Over the last decade, customer service leaders have repeatedly asked: Will digital channels particularly chat bots replace voice? With the explosion of chatbots, messaging apps, and self-service portals, it was a fair question. But the recent 2025 KPI Benchmarking Report makes it abundantly clear: voice remains the benchmark channel for complex, high-stakes, and emotionally charged interactions.
In 2024 alone, U.S. contact centers processed:
-
1.58 billion inbound voice calls
-
1.16 billion outbound calls
-
Compared to just 980 million fully automated digital interactions
That’s a staggering gap — proving that when clarity, empathy, and trust are non-negotiable, customers still reach for the phone.
Why Voice Matters in 2025
-
High-stakes moments need humans: Billing disputes, medical emergencies, travel disruptions — these are times when people want to hear another human voice.
-
AI makes voice faster and smarter: Generative AI is no longer just for text. AI-driven call routing, agent copilots, and virtual assistants are transforming how calls are handled.
-
Customer preference remains steady: McKinsey research cited in the report shows 57% of CX leaders expect call volumes to rise by 20% in the next 1–2 years.
Breaking Down the Key Voice KPIs
After analyzing 712 million calls across 3,000 brands in four industries (Healthcare & Life Sciences, Retail, Financial Services & Insurance, Travel & Hospitality). Let’s look at the benchmarks that define best-in-class voice performance.
1. Average Speed of Answer (ASA): 8 seconds
-
Definition: Time it takes for an agent to pick up after the customer exits the queue and their phone begins to ring.
-
Performance: Improved from 13.1s (2022) → 8.7s (2023) → 8s (2024). That’s a 39% faster response in two years.
-
Why it matters: Customers hate waiting. Fast ASA correlates directly with higher CSAT.
-
How leaders achieve it:
-
AI-driven intent-based routing
-
Real-time staffing adjustments
-
Reducing attrition (avg. agent turnover is ~15% in the industry)
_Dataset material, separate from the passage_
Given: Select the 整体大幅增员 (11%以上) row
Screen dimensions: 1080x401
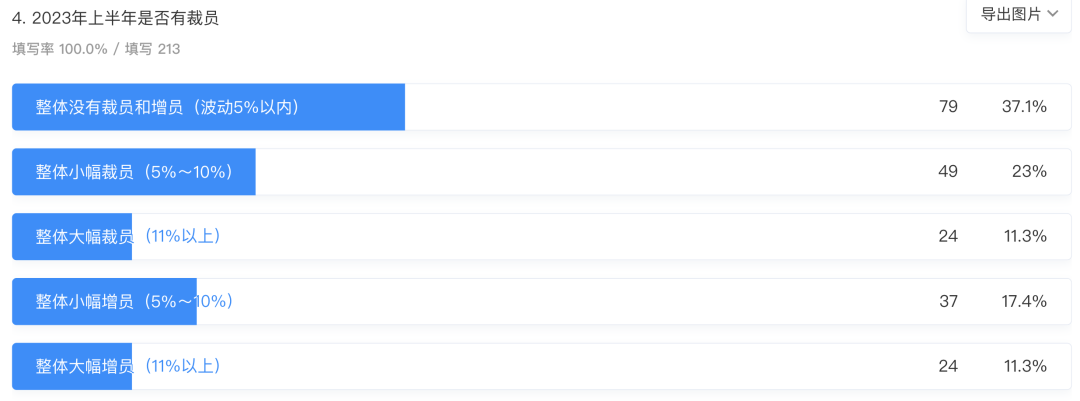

2. Average Waiting Time: 2 minutes 35 seconds
-
Definition: Time a customer spends in queue before reaching an agent, including ringing.
-
Performance: From 3m12s (2022) → 3m21s (2023) → 2m35s (2024), a 23% YoY decrease.
-
Why it matters: Every extra second erodes trust and increases abandon rates.
-
How leaders achieve it:
-
Smarter workforce forecasting and scheduling
-
AI autopilots resolving routine queries (billing, orders, scheduling)
3. Average Hold Time: 13 seconds
-
Definition: Time a caller is placed on hold after connecting to an agent.
-
Performance: From 16.9s (2023) → 13s (2024), a 23% reduction.
-
Why it matters: Long holds frustrate customers and signal knowledge gaps.
-
How leaders achieve it:
-
Real-time AI copilots surfacing answers instantly
-
Unified agent desktops (reducing “system hopping”)
4. Service Level (SLA): 75.3%
-
Definition: Percentage of calls answered within a predefined threshold (e.g., 20 seconds).
-
Performance: Steady at ~75% for three years.
-
Industry Standouts:
-
Retail: 80%
-
Travel & Hospitality: 78.3%
-
Financial Services & Insurance: 76.9%
-
Why it matters: SLA compliance is the #1 metric managers use to assess agent and team performance.
5. Customer Satisfaction Score (CSAT): 4.5/5
-
Definition: Post-interaction survey score (1–5 scale).
-
Performance: Stable at 4.0 (2022–2023) → 4.5 (2024), a 12.5% jump.
-
Why it matters: It is the most direct measure of how customers perceive service.
-
AI’s Impact: Deloitte research shows AI drives a 54% uplift in CSAT by enabling faster, more personalized resolutions.
Final Insight
The numbers speak for themselves: voice isn’t dying, it’s evolving. Faster ASA, shorter waits, reduced holds, strong SLAs, and rising CSAT all point to one truth: voice is still the gold standard of customer service.
The secret? AI + Human Empathy. Use AI to deflect, route, and support; keep humans for connection, empathy, and complex problem-solving.